Он подписал контракт на рекламу пудинга «Крим» в течение пяти лет во всех изданиях концерна Винанда — две полосы в каждом воскресном выпуске. Его сотрудники сидели перед ним — триумфальные арки из костей и плоти, памятники побед, напоминание о долгих терпеливых расчётах, об обедах в ресторанах, опрокинутых в глотку бокалах, о месяцах размышлений, воплощение его энергии, животворной энергии, переливавшейся подобно жидкости в стаканах в отверзнутые полные губы, в короткие толстые пальцы, энергии, изливавшейся в страницы воскресных выпусков — в изображения жёлтой массы, сдобренной клубникой, и жёлтой массы, сдобренной подливой на сливочном масле. Он смотрел поверх голов собравшихся в его кабинете людей на фотографию на стене — небо, река и запрокинутое вверх лицо.

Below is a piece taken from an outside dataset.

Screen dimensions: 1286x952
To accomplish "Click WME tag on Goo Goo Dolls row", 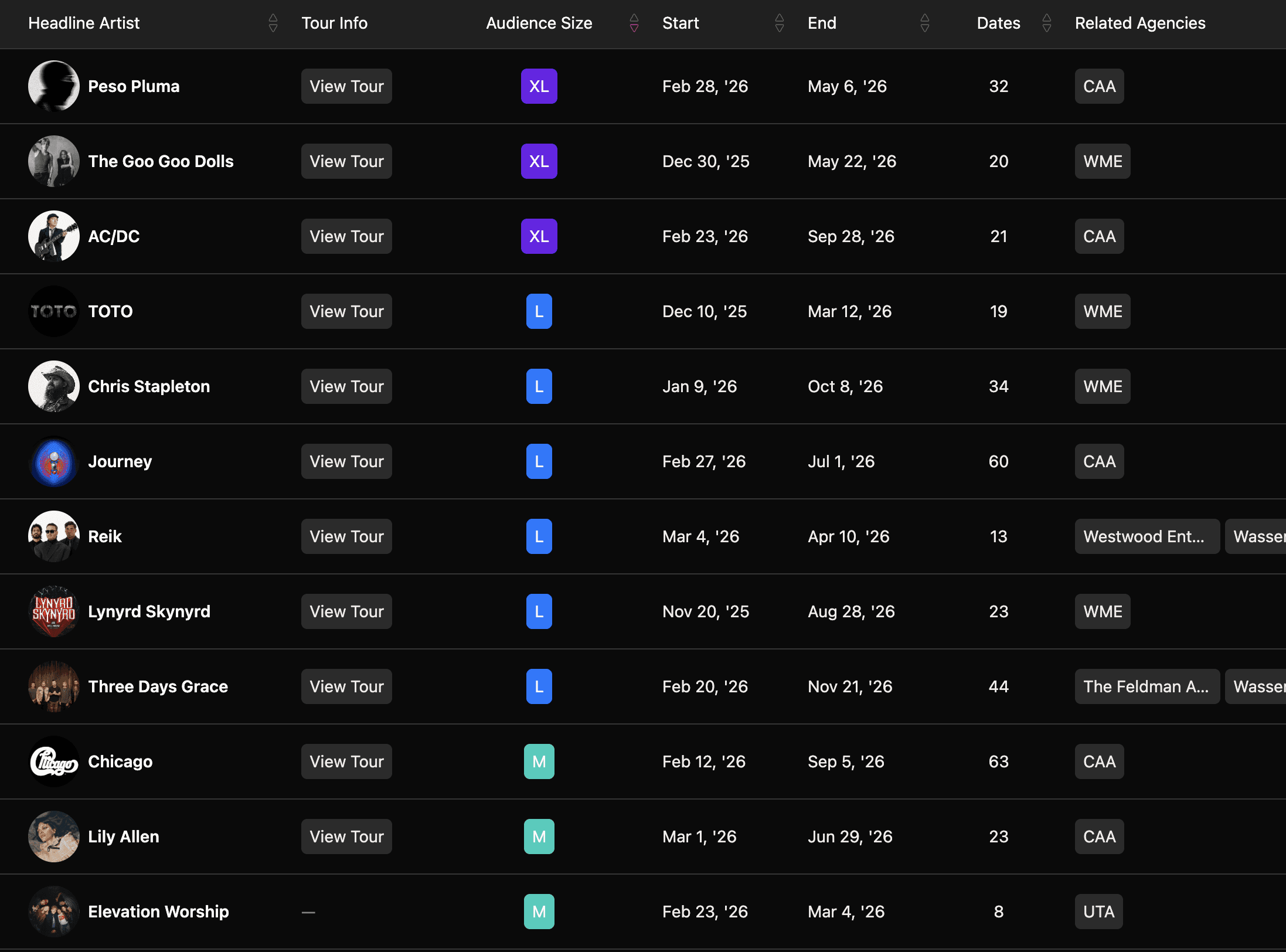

«Мне больно, — думал он. — Мне больно всякий раз, когда я думаю о нём. От этого всё проще и легче — люди, передовицы, контракты, проще и легче от того, что становится так больно. Боль ведь тоже стимулирует. Кажется, я ненавижу его имя. Я буду повторять его снова и снова. Это боль, которую я хочу чувствовать».
Потом он сидел напротив Рорка у себя дома, в кабинете, и не чувствовал никакой боли — только желание смеяться без всякой злости.
— Говард, по меркам общепринятых идеалов человечества всё, что ты делал в своей жизни, неверно. Но вот ты здесь, передо мной. И это кажется насмешкой над всем миром.
Рорк сидел в кресле у камина. Отблески огня бродили по кабинету; казалось, свет с удовольствием обволакивает все предметы в комнате, горделиво подчёркивая их красоту, кладя печать одобрения на художественный вкус человека, который создал для себя такое окружение. Они сидели вдвоём. Доминик, извинившись, после ужина ушла к себе. Она понимала, что им необходимо остаться наедине.
— Насмешкой над всеми нами, — продолжал Винанд. — Особенно над так называемым человеком толпы. Я всегда наблюдаю за людьми из толпы. Бывало, я специально садился в метро, чтобы посмотреть, многие ли читают «Знамя». Я их ненавидел, а порой и побаивался. А теперь я гляжу на них, и мне хочется сказать этому самому простому человеку: «Эх ты, глупец несчастный!» И больше ничего.